Please return exactly the lines below that run from the line with "This screenshot has width=800, height=450." through the end of the listing, both included, but not the pictures.

-------

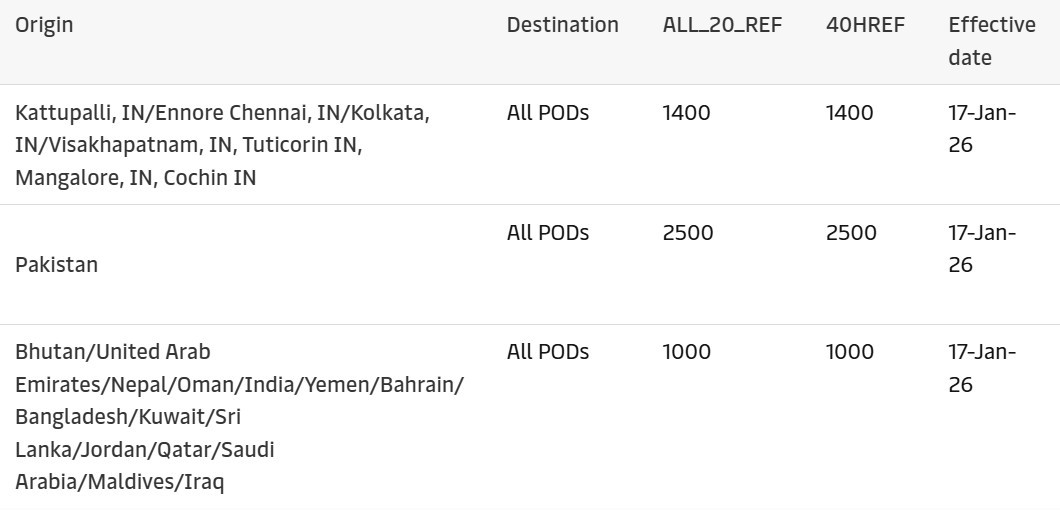Click the Destination column header
This screenshot has height=510, width=1060.
pos(562,25)
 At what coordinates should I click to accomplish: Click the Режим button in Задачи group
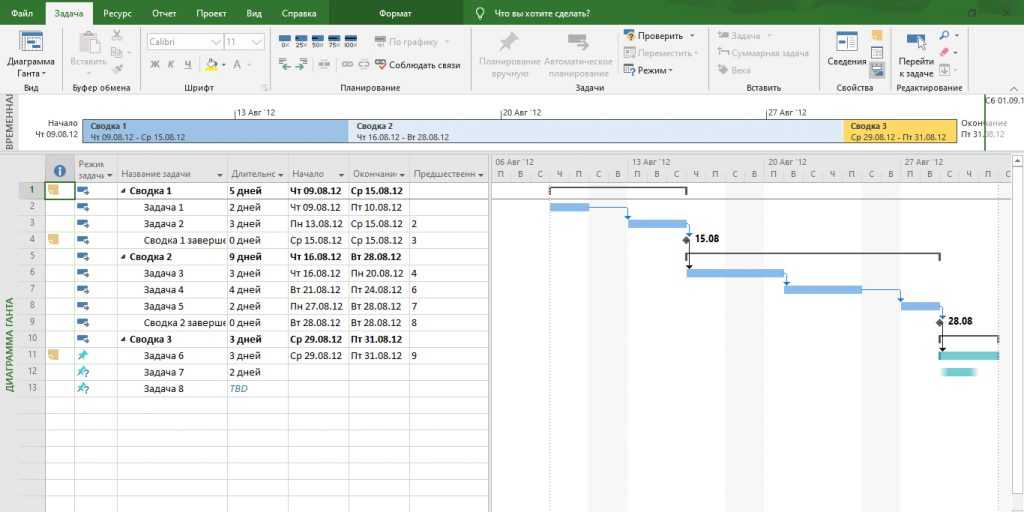pyautogui.click(x=648, y=70)
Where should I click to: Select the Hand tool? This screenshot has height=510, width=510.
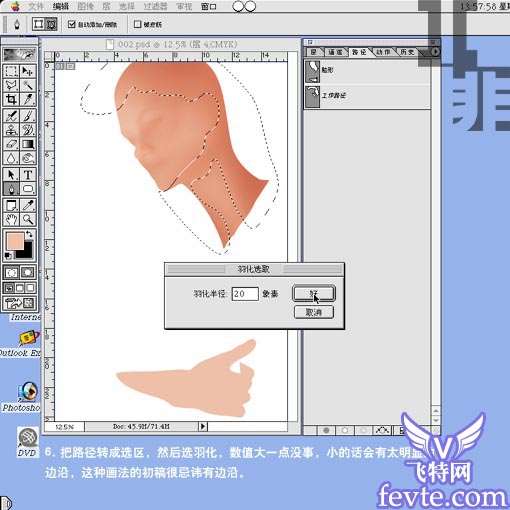(11, 219)
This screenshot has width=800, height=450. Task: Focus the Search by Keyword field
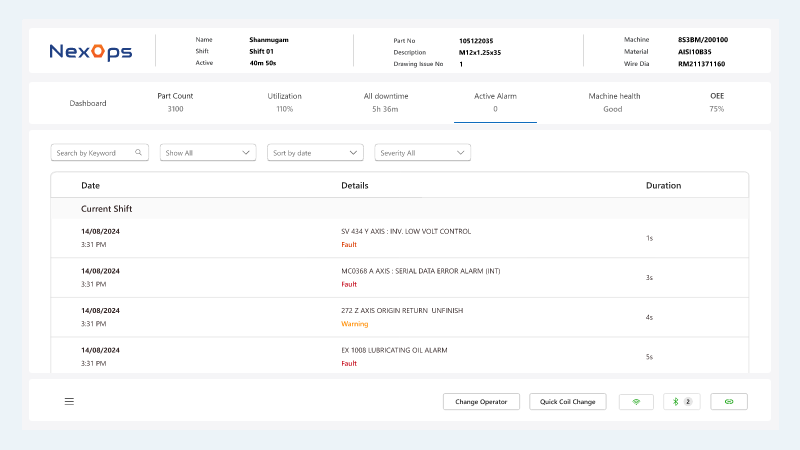[x=94, y=153]
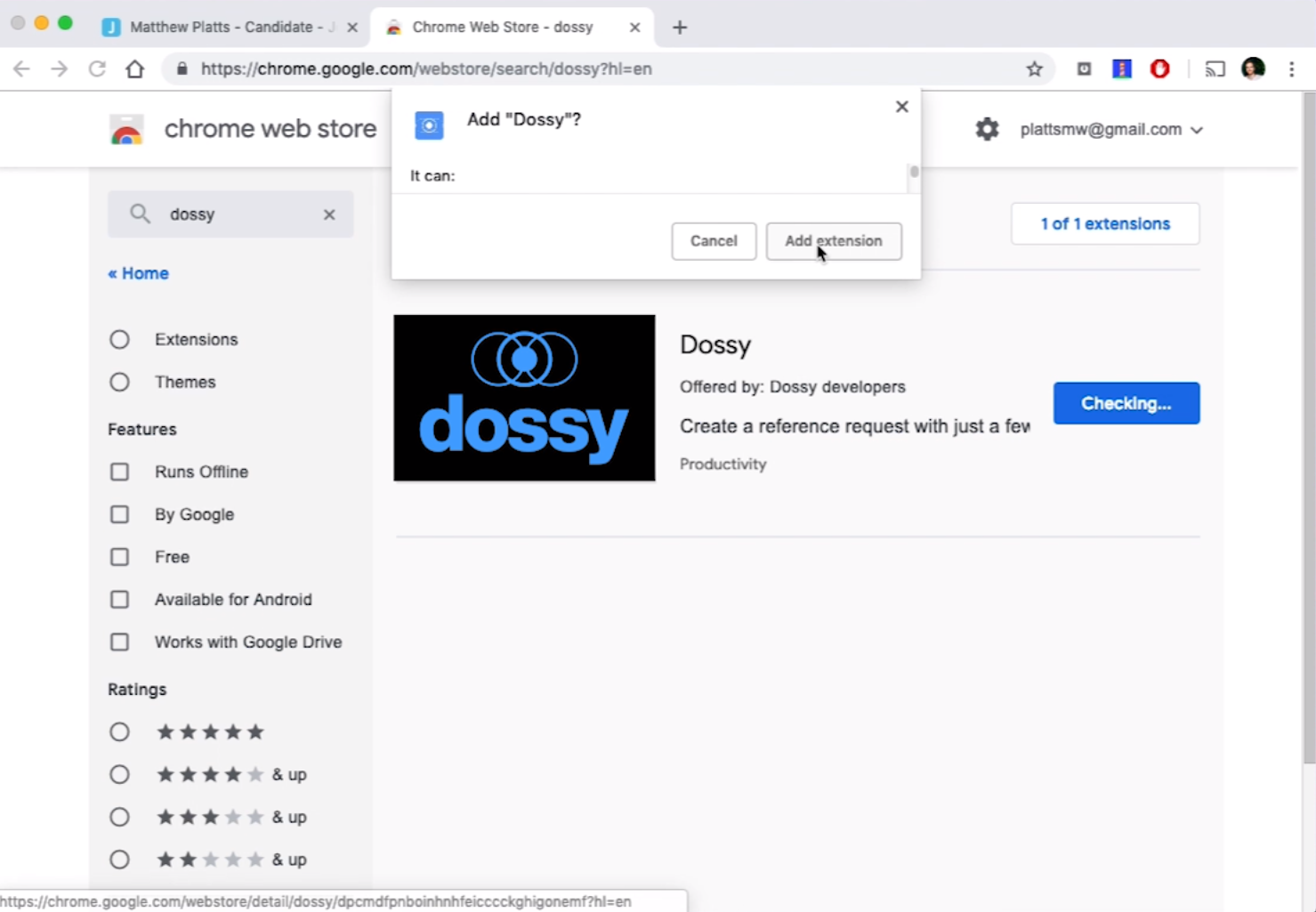
Task: Go back using the Home link
Action: click(x=138, y=273)
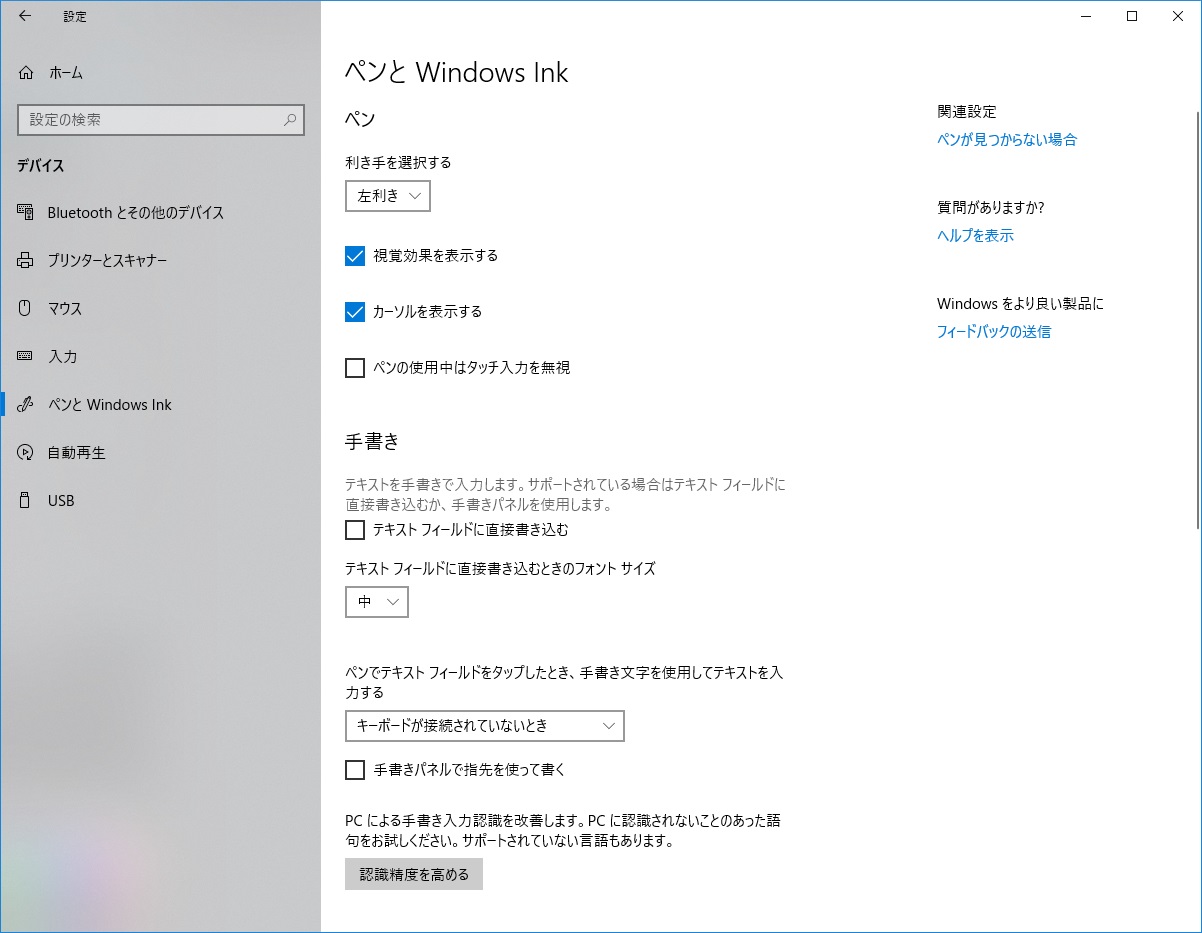This screenshot has width=1202, height=933.
Task: Uncheck 視覚効果を表示する checkbox
Action: click(355, 256)
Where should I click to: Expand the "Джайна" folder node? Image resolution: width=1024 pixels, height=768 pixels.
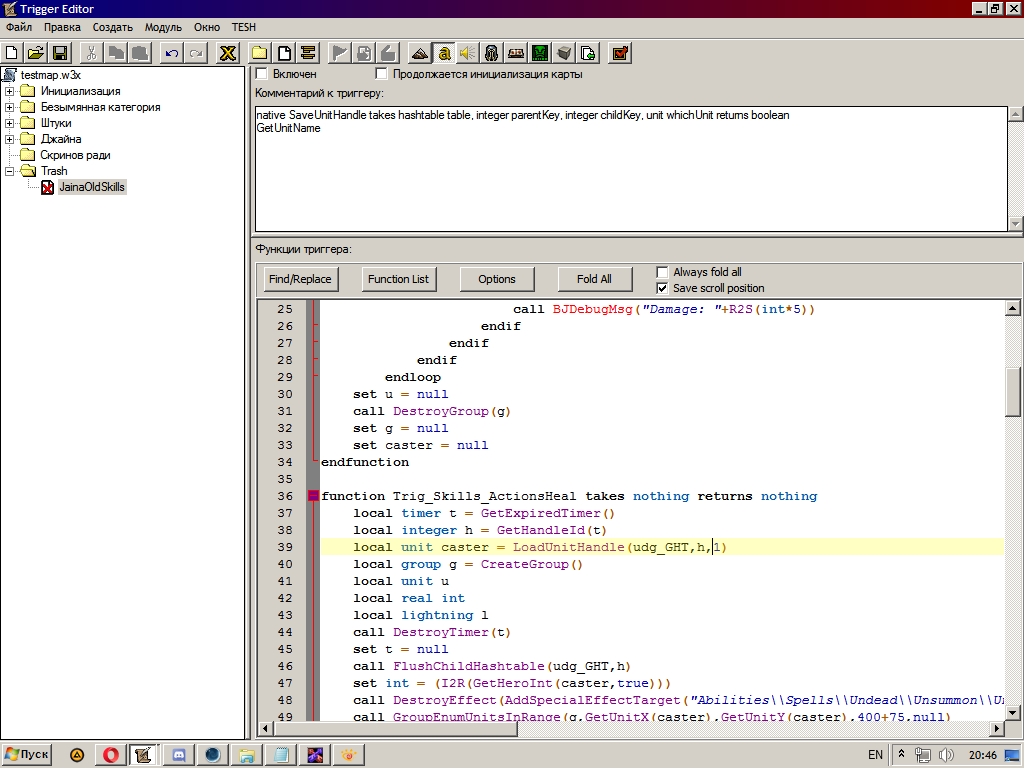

-------

> **RESULT BELOW**
This screenshot has width=800, height=450. Task: Focus the Search by Keyword field
[x=94, y=153]
Task: Go back using the Home link
Action: click(x=138, y=273)
This screenshot has width=1202, height=933.
Task: Uncheck 視覚効果を表示する checkbox
Action: click(355, 256)
Where should I click to: Expand the "Джайна" folder node? Image resolution: width=1024 pixels, height=768 pixels.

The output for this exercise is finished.